• **EXERCISE DESCRIPTION**
Find the line containing "788x699 pixels." in the records below. Copy exactly that line and each one after it, ending at the line containing "You are a computer-use agent. This", and nothing more.

:: DATA PROVIDED

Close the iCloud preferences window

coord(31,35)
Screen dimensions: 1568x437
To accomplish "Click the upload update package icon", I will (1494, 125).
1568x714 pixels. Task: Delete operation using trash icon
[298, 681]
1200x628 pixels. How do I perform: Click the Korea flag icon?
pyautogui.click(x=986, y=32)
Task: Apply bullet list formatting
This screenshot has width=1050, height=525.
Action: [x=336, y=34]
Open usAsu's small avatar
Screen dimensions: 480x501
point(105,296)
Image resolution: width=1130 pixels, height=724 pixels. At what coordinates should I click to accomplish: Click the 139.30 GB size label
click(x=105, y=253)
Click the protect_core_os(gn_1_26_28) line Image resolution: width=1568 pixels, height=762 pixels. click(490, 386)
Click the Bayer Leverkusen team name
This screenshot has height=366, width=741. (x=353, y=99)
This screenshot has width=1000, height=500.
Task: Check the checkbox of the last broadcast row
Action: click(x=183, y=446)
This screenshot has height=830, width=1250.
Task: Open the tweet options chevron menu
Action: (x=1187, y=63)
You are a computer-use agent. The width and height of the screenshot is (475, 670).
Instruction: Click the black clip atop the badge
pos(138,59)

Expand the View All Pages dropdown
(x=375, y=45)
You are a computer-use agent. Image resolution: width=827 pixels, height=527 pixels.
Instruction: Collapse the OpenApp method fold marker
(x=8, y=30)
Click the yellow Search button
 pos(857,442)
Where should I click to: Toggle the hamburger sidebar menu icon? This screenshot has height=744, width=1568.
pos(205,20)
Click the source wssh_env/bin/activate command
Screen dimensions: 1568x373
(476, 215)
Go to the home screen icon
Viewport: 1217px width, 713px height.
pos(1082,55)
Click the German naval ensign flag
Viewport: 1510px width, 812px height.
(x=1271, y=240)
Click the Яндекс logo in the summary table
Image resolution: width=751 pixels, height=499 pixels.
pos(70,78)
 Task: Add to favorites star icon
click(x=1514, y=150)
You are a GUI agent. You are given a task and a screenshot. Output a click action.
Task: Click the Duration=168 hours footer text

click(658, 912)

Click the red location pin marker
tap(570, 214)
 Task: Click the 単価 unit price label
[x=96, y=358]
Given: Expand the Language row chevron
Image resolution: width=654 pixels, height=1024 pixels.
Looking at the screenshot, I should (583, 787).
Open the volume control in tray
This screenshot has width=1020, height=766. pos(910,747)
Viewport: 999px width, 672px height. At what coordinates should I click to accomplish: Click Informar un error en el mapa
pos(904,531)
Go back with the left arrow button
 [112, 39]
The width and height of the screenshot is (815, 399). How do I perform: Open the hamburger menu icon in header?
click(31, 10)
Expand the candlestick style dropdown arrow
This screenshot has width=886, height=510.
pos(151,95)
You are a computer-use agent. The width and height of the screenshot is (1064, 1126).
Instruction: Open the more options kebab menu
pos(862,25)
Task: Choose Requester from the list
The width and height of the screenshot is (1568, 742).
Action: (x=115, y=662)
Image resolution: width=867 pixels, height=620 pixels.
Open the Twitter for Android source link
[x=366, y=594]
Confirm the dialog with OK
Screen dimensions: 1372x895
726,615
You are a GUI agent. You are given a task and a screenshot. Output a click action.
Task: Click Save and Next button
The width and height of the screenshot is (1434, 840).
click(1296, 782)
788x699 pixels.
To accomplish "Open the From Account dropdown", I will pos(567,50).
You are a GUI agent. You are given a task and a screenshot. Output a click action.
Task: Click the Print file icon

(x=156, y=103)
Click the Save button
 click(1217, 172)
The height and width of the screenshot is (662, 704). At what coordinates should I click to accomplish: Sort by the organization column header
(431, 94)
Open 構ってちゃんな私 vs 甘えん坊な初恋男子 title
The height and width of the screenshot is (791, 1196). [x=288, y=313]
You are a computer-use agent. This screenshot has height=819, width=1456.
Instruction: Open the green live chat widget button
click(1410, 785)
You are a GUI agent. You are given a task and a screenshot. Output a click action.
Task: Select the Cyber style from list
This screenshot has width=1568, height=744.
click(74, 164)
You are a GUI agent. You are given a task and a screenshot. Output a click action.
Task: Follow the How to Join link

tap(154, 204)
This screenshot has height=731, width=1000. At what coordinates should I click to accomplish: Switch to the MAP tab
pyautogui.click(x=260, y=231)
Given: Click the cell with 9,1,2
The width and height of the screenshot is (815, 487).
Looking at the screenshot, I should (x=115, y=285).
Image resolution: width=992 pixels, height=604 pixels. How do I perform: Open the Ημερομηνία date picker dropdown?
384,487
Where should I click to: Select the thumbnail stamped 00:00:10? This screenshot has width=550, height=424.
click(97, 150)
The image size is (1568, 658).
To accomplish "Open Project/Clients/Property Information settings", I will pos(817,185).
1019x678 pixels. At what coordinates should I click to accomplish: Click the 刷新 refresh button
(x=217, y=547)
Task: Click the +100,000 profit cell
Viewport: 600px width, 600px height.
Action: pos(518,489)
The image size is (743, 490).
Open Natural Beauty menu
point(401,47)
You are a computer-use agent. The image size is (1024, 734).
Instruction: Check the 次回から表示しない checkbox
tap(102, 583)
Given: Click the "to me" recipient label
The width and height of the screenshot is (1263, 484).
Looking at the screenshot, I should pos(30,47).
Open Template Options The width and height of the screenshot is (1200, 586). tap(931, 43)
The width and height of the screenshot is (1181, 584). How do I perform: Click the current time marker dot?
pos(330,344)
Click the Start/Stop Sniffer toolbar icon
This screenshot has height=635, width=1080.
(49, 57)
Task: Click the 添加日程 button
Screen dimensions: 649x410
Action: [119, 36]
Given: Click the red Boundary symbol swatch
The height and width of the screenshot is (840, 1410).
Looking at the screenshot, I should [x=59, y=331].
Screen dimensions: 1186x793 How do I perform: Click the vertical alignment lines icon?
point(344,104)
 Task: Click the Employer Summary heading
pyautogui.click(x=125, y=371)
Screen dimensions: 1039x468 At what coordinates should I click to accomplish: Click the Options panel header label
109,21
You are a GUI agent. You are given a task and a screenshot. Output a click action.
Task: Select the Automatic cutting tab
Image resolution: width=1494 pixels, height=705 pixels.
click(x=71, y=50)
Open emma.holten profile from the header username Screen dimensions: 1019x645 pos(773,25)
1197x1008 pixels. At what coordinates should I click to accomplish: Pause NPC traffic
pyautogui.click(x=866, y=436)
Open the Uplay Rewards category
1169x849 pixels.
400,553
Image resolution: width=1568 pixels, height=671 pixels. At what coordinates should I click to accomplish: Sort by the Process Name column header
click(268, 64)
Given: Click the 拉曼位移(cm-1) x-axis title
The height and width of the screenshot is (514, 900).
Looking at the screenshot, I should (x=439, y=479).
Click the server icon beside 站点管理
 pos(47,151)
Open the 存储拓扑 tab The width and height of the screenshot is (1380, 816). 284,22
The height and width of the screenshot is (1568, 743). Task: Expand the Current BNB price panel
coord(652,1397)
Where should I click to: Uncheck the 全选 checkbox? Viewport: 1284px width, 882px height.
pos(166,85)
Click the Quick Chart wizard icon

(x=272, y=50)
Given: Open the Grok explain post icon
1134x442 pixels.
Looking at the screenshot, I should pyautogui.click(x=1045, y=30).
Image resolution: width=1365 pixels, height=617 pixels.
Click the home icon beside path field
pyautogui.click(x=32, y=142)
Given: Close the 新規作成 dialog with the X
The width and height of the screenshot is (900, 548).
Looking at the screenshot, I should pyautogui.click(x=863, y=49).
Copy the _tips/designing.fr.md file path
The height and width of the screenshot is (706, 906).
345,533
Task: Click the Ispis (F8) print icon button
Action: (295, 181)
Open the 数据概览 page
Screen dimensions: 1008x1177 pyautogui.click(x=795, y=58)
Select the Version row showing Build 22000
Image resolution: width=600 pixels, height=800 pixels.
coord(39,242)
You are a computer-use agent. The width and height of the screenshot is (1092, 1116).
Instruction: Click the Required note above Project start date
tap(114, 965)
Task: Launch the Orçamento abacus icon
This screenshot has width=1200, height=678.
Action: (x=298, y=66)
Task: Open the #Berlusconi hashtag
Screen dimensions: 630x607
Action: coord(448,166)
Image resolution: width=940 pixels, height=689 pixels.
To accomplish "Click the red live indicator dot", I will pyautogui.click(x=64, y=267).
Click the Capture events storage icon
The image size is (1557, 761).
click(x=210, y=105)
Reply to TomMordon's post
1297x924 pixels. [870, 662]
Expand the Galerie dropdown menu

::::

• **RESULT**
788x699 pixels.
To accomplish "Open the From Account dropdown", I will pos(567,50).
You are a GUI agent. You are given a task and a screenshot. Output a click action.
Task: Click the Print file icon

(x=156, y=103)
Click the Save button
 click(1217, 172)
The height and width of the screenshot is (662, 704). At what coordinates should I click to accomplish: Sort by the organization column header
(431, 94)
Open 構ってちゃんな私 vs 甘えん坊な初恋男子 title
The height and width of the screenshot is (791, 1196). [x=288, y=313]
You are a computer-use agent. This screenshot has height=819, width=1456.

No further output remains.